Please copy every line of the material below word for word and change nothing.

DATA UNDER STUDY section start

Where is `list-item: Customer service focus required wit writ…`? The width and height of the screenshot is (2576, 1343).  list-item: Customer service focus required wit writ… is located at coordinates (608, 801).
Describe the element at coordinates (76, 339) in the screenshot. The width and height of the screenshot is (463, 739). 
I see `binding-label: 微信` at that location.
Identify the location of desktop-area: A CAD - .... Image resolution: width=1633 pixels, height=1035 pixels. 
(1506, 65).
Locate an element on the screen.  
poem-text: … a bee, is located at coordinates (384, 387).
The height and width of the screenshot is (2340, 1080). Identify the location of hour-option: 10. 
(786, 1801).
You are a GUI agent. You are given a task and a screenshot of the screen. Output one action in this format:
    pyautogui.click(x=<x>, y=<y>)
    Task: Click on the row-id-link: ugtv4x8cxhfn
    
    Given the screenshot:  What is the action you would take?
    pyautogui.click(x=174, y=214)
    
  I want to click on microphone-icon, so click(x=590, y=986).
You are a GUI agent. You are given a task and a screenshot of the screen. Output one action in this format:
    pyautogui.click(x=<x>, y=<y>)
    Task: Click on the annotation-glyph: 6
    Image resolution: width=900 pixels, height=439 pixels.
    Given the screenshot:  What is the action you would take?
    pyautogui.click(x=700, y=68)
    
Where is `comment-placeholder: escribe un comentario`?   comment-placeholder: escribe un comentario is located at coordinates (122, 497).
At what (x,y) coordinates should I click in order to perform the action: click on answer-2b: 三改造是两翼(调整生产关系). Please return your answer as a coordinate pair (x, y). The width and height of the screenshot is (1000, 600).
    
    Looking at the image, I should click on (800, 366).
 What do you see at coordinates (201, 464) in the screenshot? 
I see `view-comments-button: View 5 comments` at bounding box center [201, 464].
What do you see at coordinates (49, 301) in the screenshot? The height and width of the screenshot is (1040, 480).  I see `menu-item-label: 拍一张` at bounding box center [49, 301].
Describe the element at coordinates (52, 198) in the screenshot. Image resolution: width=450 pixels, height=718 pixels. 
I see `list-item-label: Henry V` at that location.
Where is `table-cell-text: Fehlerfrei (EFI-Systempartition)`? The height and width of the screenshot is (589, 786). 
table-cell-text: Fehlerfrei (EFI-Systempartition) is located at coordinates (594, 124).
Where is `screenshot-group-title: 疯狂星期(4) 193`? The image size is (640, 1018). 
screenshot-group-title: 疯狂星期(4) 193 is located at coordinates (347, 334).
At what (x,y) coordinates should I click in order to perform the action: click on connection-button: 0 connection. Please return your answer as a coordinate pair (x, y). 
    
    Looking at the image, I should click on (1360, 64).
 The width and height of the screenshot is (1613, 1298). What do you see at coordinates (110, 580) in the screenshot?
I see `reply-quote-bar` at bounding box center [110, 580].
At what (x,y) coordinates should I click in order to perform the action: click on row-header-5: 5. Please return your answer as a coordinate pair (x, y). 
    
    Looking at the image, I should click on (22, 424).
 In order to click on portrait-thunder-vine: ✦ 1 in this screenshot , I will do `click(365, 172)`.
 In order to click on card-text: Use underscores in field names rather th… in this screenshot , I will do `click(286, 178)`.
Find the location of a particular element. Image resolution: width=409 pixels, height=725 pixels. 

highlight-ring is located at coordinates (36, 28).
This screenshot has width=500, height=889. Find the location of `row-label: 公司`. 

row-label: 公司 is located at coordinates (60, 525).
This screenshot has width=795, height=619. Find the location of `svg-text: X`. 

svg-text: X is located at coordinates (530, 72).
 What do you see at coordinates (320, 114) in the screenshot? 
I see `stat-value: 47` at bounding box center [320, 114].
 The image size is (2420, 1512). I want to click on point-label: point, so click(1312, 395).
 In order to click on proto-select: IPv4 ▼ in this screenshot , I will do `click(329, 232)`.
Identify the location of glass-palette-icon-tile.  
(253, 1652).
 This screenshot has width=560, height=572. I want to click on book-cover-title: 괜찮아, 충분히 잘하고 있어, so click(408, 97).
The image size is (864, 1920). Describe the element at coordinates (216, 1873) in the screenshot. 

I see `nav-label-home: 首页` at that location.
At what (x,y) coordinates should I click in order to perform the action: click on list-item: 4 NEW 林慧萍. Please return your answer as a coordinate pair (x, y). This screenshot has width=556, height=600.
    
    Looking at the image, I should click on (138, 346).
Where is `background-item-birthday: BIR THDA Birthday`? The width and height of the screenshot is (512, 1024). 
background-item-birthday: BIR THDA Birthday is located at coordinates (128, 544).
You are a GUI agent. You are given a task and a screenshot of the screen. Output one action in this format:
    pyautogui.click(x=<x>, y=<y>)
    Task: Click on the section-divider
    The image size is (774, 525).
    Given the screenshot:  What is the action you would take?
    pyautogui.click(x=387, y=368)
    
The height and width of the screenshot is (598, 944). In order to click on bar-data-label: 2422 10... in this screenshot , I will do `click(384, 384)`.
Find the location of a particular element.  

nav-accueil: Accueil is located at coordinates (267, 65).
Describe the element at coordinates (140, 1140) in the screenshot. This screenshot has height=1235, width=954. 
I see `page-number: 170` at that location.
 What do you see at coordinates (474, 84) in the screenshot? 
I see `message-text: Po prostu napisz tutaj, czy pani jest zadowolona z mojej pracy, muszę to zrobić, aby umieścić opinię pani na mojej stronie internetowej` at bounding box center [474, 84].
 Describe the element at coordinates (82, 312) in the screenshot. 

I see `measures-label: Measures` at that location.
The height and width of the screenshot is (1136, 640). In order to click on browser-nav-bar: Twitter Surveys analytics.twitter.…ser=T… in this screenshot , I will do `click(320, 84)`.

DATA UNDER STUDY section end

## ANSWER FOR THE TASK
Where is `list-item: Customer service focus required wit writ…`? The width and height of the screenshot is (2576, 1343).  list-item: Customer service focus required wit writ… is located at coordinates (608, 801).
Describe the element at coordinates (76, 339) in the screenshot. The width and height of the screenshot is (463, 739). 
I see `binding-label: 微信` at that location.
Identify the location of desktop-area: A CAD - .... Image resolution: width=1633 pixels, height=1035 pixels. 
(1506, 65).
Locate an element on the screen.  
poem-text: … a bee, is located at coordinates (384, 387).
The height and width of the screenshot is (2340, 1080). Identify the location of hour-option: 10. 
(786, 1801).
You are a GUI agent. You are given a task and a screenshot of the screen. Output one action in this format:
    pyautogui.click(x=<x>, y=<y>)
    Task: Click on the row-id-link: ugtv4x8cxhfn
    
    Given the screenshot:  What is the action you would take?
    pyautogui.click(x=174, y=214)
    
  I want to click on microphone-icon, so click(x=590, y=986).
You are a GUI agent. You are given a task and a screenshot of the screen. Output one action in this format:
    pyautogui.click(x=<x>, y=<y>)
    Task: Click on the annotation-glyph: 6
    Image resolution: width=900 pixels, height=439 pixels.
    Given the screenshot:  What is the action you would take?
    pyautogui.click(x=700, y=68)
    
Where is `comment-placeholder: escribe un comentario`?   comment-placeholder: escribe un comentario is located at coordinates (122, 497).
At what (x,y) coordinates should I click in order to perform the action: click on answer-2b: 三改造是两翼(调整生产关系). Please return your answer as a coordinate pair (x, y). The width and height of the screenshot is (1000, 600).
    
    Looking at the image, I should click on (800, 366).
 What do you see at coordinates (201, 464) in the screenshot? 
I see `view-comments-button: View 5 comments` at bounding box center [201, 464].
What do you see at coordinates (49, 301) in the screenshot? The height and width of the screenshot is (1040, 480).  I see `menu-item-label: 拍一张` at bounding box center [49, 301].
Describe the element at coordinates (52, 198) in the screenshot. Image resolution: width=450 pixels, height=718 pixels. 
I see `list-item-label: Henry V` at that location.
Where is `table-cell-text: Fehlerfrei (EFI-Systempartition)`? The height and width of the screenshot is (589, 786). 
table-cell-text: Fehlerfrei (EFI-Systempartition) is located at coordinates (594, 124).
Where is `screenshot-group-title: 疯狂星期(4) 193`? The image size is (640, 1018). 
screenshot-group-title: 疯狂星期(4) 193 is located at coordinates (347, 334).
At what (x,y) coordinates should I click in order to perform the action: click on connection-button: 0 connection. Please return your answer as a coordinate pair (x, y). 
    
    Looking at the image, I should click on (1360, 64).
 The width and height of the screenshot is (1613, 1298). What do you see at coordinates (110, 580) in the screenshot?
I see `reply-quote-bar` at bounding box center [110, 580].
At what (x,y) coordinates should I click in order to perform the action: click on row-header-5: 5. Please return your answer as a coordinate pair (x, y). 
    
    Looking at the image, I should click on (22, 424).
 In order to click on portrait-thunder-vine: ✦ 1 in this screenshot , I will do `click(365, 172)`.
 In order to click on card-text: Use underscores in field names rather th… in this screenshot , I will do `click(286, 178)`.
Find the location of a particular element. Image resolution: width=409 pixels, height=725 pixels. 

highlight-ring is located at coordinates (36, 28).
This screenshot has width=500, height=889. Find the location of `row-label: 公司`. 

row-label: 公司 is located at coordinates (60, 525).
This screenshot has width=795, height=619. Find the location of `svg-text: X`. 

svg-text: X is located at coordinates (530, 72).
 What do you see at coordinates (320, 114) in the screenshot? 
I see `stat-value: 47` at bounding box center [320, 114].
 The image size is (2420, 1512). I want to click on point-label: point, so click(1312, 395).
 In order to click on proto-select: IPv4 ▼ in this screenshot , I will do `click(329, 232)`.
Identify the location of glass-palette-icon-tile.  
(253, 1652).
 This screenshot has width=560, height=572. I want to click on book-cover-title: 괜찮아, 충분히 잘하고 있어, so click(408, 97).
The image size is (864, 1920). Describe the element at coordinates (216, 1873) in the screenshot. 

I see `nav-label-home: 首页` at that location.
At what (x,y) coordinates should I click in order to perform the action: click on list-item: 4 NEW 林慧萍. Please return your answer as a coordinate pair (x, y). This screenshot has width=556, height=600.
    
    Looking at the image, I should click on (138, 346).
Where is `background-item-birthday: BIR THDA Birthday`? The width and height of the screenshot is (512, 1024). 
background-item-birthday: BIR THDA Birthday is located at coordinates (128, 544).
You are a GUI agent. You are given a task and a screenshot of the screen. Output one action in this format:
    pyautogui.click(x=<x>, y=<y>)
    Task: Click on the section-divider
    The image size is (774, 525).
    Given the screenshot:  What is the action you would take?
    pyautogui.click(x=387, y=368)
    
The height and width of the screenshot is (598, 944). In order to click on bar-data-label: 2422 10... in this screenshot , I will do `click(384, 384)`.
Find the location of a particular element.  

nav-accueil: Accueil is located at coordinates (267, 65).
Describe the element at coordinates (140, 1140) in the screenshot. This screenshot has height=1235, width=954. 
I see `page-number: 170` at that location.
 What do you see at coordinates (474, 84) in the screenshot? 
I see `message-text: Po prostu napisz tutaj, czy pani jest zadowolona z mojej pracy, muszę to zrobić, aby umieścić opinię pani na mojej stronie internetowej` at bounding box center [474, 84].
 Describe the element at coordinates (82, 312) in the screenshot. 

I see `measures-label: Measures` at that location.
The height and width of the screenshot is (1136, 640). In order to click on browser-nav-bar: Twitter Surveys analytics.twitter.…ser=T… in this screenshot , I will do `click(320, 84)`.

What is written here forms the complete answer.